=== Begin Enclosure ===
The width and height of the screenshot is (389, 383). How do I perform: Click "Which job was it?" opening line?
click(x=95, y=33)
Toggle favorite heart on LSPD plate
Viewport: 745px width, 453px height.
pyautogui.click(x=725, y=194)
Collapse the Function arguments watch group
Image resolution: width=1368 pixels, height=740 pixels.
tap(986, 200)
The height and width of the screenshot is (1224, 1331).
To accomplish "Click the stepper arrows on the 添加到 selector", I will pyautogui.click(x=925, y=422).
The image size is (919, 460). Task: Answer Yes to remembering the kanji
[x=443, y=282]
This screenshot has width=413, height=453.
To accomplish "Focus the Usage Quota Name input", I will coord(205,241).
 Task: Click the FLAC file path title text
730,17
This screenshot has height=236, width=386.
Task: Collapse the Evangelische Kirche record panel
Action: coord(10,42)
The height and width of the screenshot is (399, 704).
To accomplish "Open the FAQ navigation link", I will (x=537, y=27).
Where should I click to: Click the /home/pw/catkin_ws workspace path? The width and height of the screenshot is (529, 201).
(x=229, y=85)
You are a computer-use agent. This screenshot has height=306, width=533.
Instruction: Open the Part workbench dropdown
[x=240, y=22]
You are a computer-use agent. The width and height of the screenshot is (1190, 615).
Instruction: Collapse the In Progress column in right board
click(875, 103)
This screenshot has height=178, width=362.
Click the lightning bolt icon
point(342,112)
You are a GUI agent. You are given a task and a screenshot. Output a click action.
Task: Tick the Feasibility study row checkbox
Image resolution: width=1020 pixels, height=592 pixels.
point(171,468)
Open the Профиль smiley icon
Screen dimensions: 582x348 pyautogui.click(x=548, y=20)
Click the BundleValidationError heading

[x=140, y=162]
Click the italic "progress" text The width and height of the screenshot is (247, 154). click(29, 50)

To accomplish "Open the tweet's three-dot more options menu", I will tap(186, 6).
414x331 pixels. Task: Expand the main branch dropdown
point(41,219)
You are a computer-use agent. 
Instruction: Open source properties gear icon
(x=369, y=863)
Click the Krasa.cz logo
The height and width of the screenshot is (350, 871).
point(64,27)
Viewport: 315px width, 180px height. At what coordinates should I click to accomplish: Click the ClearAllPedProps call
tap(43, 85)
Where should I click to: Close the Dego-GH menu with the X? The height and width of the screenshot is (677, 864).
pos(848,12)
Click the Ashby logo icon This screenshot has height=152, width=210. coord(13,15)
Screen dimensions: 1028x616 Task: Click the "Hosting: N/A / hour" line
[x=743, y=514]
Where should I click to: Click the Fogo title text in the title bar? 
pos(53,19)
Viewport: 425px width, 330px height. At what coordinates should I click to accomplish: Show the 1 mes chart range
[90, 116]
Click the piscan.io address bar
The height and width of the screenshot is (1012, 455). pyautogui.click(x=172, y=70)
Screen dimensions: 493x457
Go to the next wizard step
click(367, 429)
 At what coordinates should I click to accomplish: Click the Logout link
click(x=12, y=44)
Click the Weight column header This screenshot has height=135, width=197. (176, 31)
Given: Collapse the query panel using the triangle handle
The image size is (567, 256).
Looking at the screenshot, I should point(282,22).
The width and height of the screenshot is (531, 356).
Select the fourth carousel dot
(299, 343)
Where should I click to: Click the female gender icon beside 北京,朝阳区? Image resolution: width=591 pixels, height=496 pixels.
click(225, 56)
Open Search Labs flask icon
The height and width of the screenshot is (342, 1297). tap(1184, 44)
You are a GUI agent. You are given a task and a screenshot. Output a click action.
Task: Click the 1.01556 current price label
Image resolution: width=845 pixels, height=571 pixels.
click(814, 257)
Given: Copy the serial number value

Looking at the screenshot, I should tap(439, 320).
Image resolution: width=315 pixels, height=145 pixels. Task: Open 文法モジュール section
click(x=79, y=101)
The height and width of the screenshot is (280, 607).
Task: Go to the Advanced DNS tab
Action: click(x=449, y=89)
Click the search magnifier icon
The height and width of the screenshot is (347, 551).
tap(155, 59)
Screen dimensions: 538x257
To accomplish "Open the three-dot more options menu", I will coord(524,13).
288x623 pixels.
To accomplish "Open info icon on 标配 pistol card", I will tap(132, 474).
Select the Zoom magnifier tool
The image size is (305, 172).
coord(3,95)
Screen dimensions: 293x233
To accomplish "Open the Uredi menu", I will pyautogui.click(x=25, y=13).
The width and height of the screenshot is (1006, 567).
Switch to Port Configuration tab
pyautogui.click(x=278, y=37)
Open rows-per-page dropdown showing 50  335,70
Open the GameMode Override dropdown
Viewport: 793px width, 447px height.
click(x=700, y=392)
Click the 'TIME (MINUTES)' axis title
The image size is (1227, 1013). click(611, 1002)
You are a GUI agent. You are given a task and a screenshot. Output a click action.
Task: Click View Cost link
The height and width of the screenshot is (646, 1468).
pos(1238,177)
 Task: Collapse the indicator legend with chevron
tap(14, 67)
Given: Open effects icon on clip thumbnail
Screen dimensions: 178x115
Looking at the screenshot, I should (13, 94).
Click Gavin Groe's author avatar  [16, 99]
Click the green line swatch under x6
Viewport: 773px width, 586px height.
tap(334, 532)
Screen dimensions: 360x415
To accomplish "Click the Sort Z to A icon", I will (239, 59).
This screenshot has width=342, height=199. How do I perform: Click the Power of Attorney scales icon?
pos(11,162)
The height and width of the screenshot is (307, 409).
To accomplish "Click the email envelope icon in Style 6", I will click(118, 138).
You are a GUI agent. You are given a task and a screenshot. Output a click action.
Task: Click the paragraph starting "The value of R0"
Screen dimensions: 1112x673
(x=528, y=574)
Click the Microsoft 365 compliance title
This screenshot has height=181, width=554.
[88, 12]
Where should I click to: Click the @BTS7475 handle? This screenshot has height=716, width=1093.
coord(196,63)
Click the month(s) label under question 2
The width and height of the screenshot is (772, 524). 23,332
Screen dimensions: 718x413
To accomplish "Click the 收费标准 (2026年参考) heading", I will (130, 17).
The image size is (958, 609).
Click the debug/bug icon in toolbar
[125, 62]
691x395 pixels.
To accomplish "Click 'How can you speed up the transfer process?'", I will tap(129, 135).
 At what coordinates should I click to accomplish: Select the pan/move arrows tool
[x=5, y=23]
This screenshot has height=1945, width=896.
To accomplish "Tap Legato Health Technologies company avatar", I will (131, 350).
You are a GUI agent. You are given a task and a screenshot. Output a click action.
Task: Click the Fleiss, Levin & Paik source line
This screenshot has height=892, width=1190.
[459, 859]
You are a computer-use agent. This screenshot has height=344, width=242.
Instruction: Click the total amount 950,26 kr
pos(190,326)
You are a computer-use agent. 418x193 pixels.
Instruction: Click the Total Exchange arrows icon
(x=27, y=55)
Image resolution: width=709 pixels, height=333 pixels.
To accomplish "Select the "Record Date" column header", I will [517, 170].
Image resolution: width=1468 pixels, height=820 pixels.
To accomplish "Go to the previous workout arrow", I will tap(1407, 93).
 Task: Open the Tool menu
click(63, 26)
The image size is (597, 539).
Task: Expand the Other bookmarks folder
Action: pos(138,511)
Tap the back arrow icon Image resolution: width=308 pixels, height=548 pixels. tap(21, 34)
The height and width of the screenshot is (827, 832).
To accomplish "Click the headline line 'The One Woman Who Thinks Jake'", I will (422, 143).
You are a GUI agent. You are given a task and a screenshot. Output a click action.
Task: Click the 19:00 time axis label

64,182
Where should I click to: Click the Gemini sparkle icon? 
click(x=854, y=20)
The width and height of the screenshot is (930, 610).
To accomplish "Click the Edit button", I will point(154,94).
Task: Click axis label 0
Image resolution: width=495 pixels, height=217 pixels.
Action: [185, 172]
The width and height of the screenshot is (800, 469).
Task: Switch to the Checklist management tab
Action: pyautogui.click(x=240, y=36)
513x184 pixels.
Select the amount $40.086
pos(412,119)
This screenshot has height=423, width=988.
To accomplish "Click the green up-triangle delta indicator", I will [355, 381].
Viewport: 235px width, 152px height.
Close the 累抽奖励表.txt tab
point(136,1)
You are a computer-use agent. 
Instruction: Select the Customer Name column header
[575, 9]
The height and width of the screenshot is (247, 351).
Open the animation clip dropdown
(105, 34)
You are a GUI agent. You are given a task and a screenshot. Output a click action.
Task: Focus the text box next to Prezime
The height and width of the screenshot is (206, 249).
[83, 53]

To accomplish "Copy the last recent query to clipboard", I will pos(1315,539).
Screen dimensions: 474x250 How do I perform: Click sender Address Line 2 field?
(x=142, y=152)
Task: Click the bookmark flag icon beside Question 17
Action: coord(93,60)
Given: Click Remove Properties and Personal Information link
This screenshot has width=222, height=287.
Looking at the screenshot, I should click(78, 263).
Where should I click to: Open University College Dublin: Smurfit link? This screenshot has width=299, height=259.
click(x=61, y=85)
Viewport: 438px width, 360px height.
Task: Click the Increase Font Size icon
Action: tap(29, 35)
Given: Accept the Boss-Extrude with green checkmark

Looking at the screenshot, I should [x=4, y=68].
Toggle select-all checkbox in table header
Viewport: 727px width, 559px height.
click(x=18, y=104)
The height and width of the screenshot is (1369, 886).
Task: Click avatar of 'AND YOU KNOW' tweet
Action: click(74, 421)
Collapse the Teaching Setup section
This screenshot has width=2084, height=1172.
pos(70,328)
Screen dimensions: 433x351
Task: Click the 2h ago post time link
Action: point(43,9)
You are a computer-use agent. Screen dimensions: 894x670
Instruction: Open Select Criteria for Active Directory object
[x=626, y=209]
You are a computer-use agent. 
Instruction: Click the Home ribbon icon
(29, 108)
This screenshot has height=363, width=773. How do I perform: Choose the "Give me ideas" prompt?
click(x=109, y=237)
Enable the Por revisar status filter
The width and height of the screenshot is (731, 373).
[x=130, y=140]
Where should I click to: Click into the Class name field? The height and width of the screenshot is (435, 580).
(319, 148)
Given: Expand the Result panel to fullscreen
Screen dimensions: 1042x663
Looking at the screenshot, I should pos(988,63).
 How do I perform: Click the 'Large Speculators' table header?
=== End Enclosure ===
The expected answer is one number: how many lines of the material contain the word "query".

2